This paper, by a human rights researcher, explores how European law systems, by their conceptualisation of sex as a binary construct, may favour medical interventions in children with variations in sex characteristics and reflects on the tension between the legal obligation for parents to represent their minor child and their childs personal right for autonomy and self-determination.
The merit of the paper is that it helps medical professionals understand why modifications to the legal framework in which they operate are needed. Parental views, inspired by their own background and history, do not necessarily align with the future views of their children, especially not when it comes to identity and personality. The question if parents are optimally placed to make decisions with life-long and far-reaching implications for their child merits attention. Medical professionals, when seeking informed consent for any form of treatment, should be more aware of the pitfalls related to this ethical dilemma and should seek thorough assessment of the fully informed childs opinions and wishes, prior to any intervention. Law should include procedures that guide caregivers when potential conflicts may occur between parental and minors opinions on the proposed interventions, especially when there is no medical emergency. Unfortunately, throughout the text, medical practices and the potential psychological problems related to living with variant sex characteristics are oversimplified or sometimes neglected, and little attention is paid to differences among individual childrens and their families needs.

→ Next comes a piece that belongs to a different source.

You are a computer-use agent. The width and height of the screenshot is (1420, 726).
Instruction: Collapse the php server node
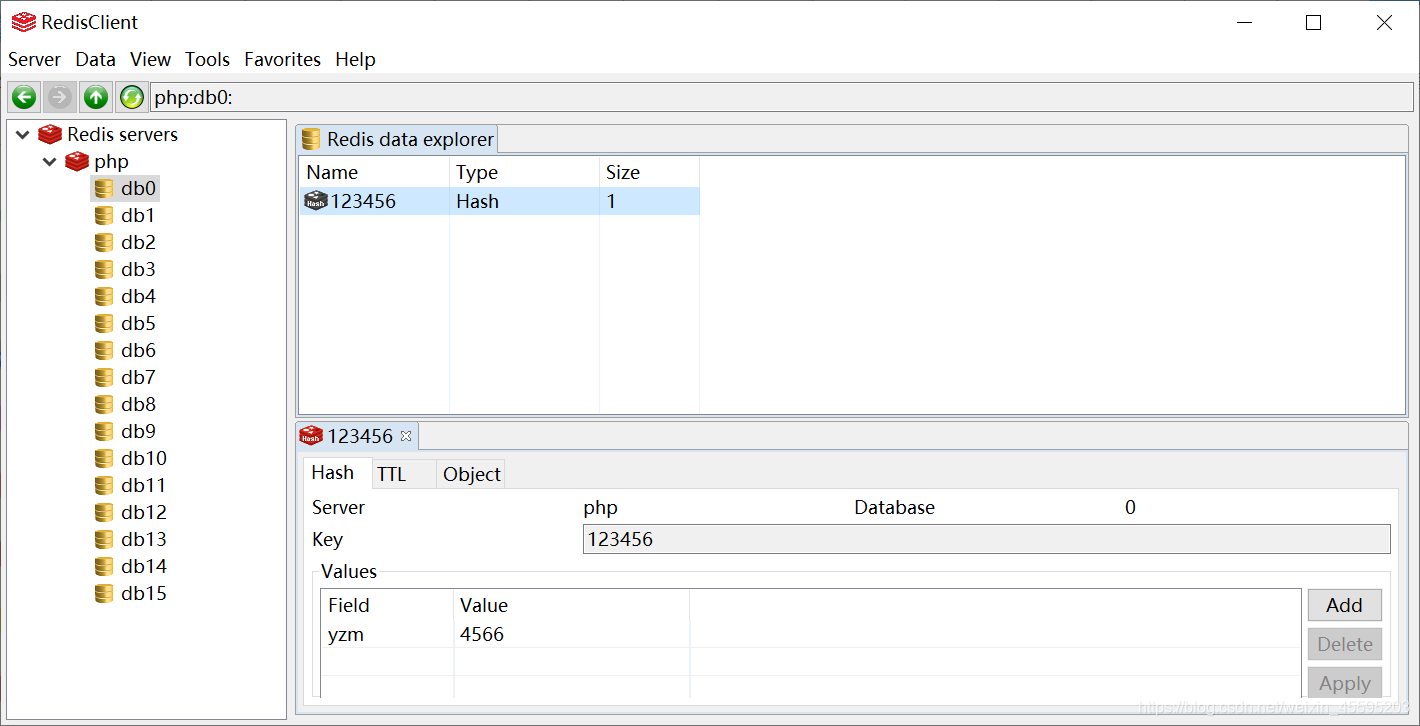(x=49, y=161)
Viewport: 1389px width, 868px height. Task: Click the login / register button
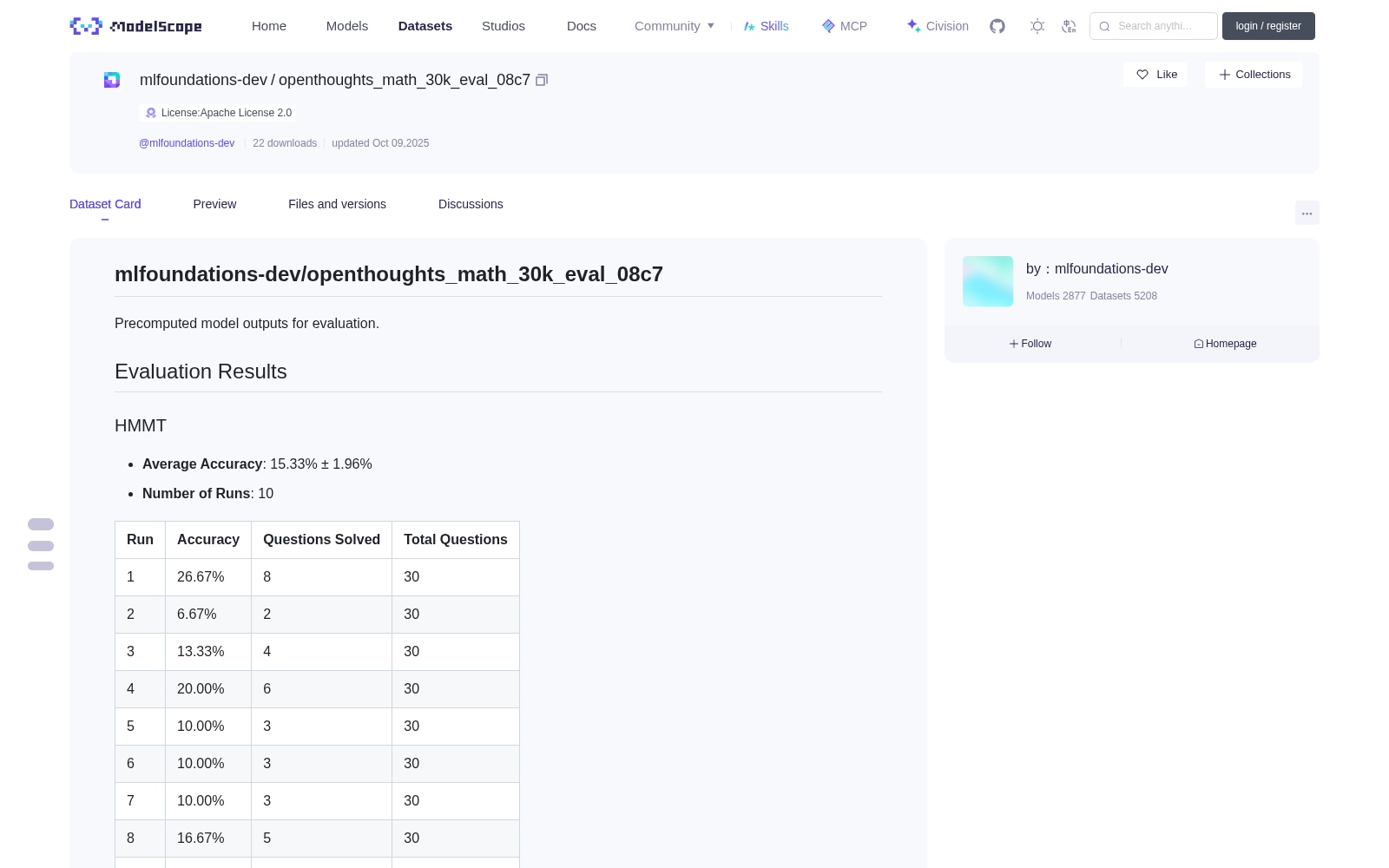1268,26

Interdisciplinary interaction and exchange of knowledge that allows mutual understanding is crucial to evolve towards a situation where the physical and mental well-being of every individual child is protected, in accordance with each familys personal values, and within their sociocultural and spiritual context. A generally applicable law will not suffice. Instead, a law that secures the childs autonomy and right for self-determination as an overarching fundament, and at the same time allows for variations in medical approach inspired by the childs individual psychological, medical, intra-familial and societal context, with the best interest of the child as the aim in all circumstances, is how progress can be made.